Tomorrow, you see, will be my eleventh Not Dead Day.
Eleven years ago today, I was in Singapore enjoying day two of the first holiday I’d taken in years. There were plans to visit the zoo in the afternoon, but the morning was to be passed in the company of a cardiologist who could evaluate my meds and send me back to Seychelles knowing that I was on the right track pharmacologically.
That was the theory.
In reality, however, my quick consultation morphed into a series of tests my body failed miserably, and instead of sharing a banana with my favorite orang utan in Singapore, I was admitted to Mt. Elizabeth Hospital and prepped for an angiogram.
What was discovered during that less-than-pleasant procedure was a blockage in my left descending coronary artery, and what I was told, as I was shifted from gurney to bed with the admonishment that assuming any position but flat on by back could be fatal was:
You have between one and thirty days to live … unless we perform coronary bypass surgery immediately.
So, the next morning they did exactly that.
Mark was there, and spent the time before surgery praying to the wide range of gods on offer in this Asian city; the Buddha of Four Faces in Bugis Street got many oranges and joss sticks that night, which is why one representation graces my house to this day.
The now-ex sent his offerings up with the request that cracking open my chest and tinkering with my heart would give me another ten years. (He now says he should have wished for eight … )
It’s been eleven, so I’ve been swimming in gravy.
There’s something about being able to put a date to the time you might have died that lends itself to mental wandering down that path that leads from then to now, and a lot happens in eleven years.
Had I gone then, I would have died a happy, content woman, secure in home and hearth, loved and cared for, with two grown children and a mother and brothers who’d have grieved the loss of me along with many dear friends.
Apparently, however, the lessons weren’t over.
Of course, Sam and Cj are the biggest bonus my extra years gifted.
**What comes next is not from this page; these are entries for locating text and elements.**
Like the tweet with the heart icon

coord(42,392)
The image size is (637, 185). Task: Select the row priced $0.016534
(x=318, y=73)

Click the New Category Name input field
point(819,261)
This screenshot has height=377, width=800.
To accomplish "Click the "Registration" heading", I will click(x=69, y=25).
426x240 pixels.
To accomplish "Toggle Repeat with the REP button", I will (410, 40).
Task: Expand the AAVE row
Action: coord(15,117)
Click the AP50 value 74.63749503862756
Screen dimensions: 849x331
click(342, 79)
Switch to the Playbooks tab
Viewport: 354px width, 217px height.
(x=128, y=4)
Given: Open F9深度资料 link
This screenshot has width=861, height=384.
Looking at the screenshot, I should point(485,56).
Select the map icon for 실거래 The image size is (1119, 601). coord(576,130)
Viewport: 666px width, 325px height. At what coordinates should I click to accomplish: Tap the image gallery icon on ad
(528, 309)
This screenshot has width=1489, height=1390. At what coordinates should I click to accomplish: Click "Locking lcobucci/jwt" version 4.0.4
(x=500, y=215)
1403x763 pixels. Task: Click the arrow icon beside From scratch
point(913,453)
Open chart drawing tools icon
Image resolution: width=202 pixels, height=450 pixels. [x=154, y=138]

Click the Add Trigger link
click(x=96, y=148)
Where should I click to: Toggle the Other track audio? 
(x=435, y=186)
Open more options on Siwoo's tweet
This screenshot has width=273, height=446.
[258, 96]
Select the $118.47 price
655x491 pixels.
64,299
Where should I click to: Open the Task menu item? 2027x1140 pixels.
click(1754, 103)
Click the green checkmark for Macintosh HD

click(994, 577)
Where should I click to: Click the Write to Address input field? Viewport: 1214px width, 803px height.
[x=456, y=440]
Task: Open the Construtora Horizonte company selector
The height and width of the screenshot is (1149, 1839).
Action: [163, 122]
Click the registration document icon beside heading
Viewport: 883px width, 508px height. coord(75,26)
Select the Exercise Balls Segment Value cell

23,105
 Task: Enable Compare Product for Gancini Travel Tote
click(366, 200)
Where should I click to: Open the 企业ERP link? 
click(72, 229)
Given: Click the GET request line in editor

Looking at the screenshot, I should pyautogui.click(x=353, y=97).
Missing out on them would have been a loss too huge to let myself consider. I would also have missed my granddaughter … the beautiful bit of my mitochondrial DNA that marches forth in time.
I’ve written a few words over these years that may resonate for a while, and somewhere in the big book of my life those count for something.
And I’ve had many amazing moments, and since life is nothing but a series of moments I’m grateful for each brilliant spark illuminating an hour or a minute or a day.
I have no idea when my last moment will come, but having scored the millions played out since my bypass I’ll not be too disappointed when it does.
Death is a door, and when I do pass through there will be no shortage of people I’ll be happy to see again, and hanging around waiting for others to join … as is inevitable … won’t be a lonely endeavor.
So … while you can … wish me a happy Not Dead Day as you enjoy your moments.
A Very Happy Not Dead Day from the depths of Devon (drizzling), from me and the ever-loyal Jack xx
Thank you, Jac. (And Jack.) You have no idea how often I think of you and drizzling Devon. I want to come back …
Love,
S
A heartfelt Happy Not Dead Day from sunny and hot Florida.
Thank you, Brian …
That was a very nice post. Happy Not Dead Day!
Todd
Thanks, Todd. I should have been there first, but that’s not the way things played out. Met some very good people in LA, though … also part of the plan, I suppose …
Happy Not Dead Day, my friend. I must say I’m selfishly glad I benefitted a bit from your eleven extra (and counting!) by getting to know a truly delightful woman.
Here’s to many more NDD’s.
Same back atcha, Coco. When tallying up the people who have touched this life of mine in extra time I know I’m blessed.
I couldn’t agree more or said it better. I understand completely so Happy Not Dead Day and wishing you many many more.
Of course you understand completely, Robbie. You always do …
A Canadian man once quoted his wisdom of thought on the back of a Charleton Card;
“Life is not measured by the number of breaths you take, but by the moments that take your breath away”
Remembering all the good things in your life that helped you grow as a person should dissipate away all the inconveniences and pain from the rest of your life. Don’t be too sure that your son and everyone else that you once knew aren’t really gone out of your life. They are always around helping you along the way hidden from sight, so Happy Living Day on your Happy Not Dead Day.
Peace,
Betsy
Stay the course my friend. Lots of love.
I’m staying for as long as I can, Lisa. Thanks!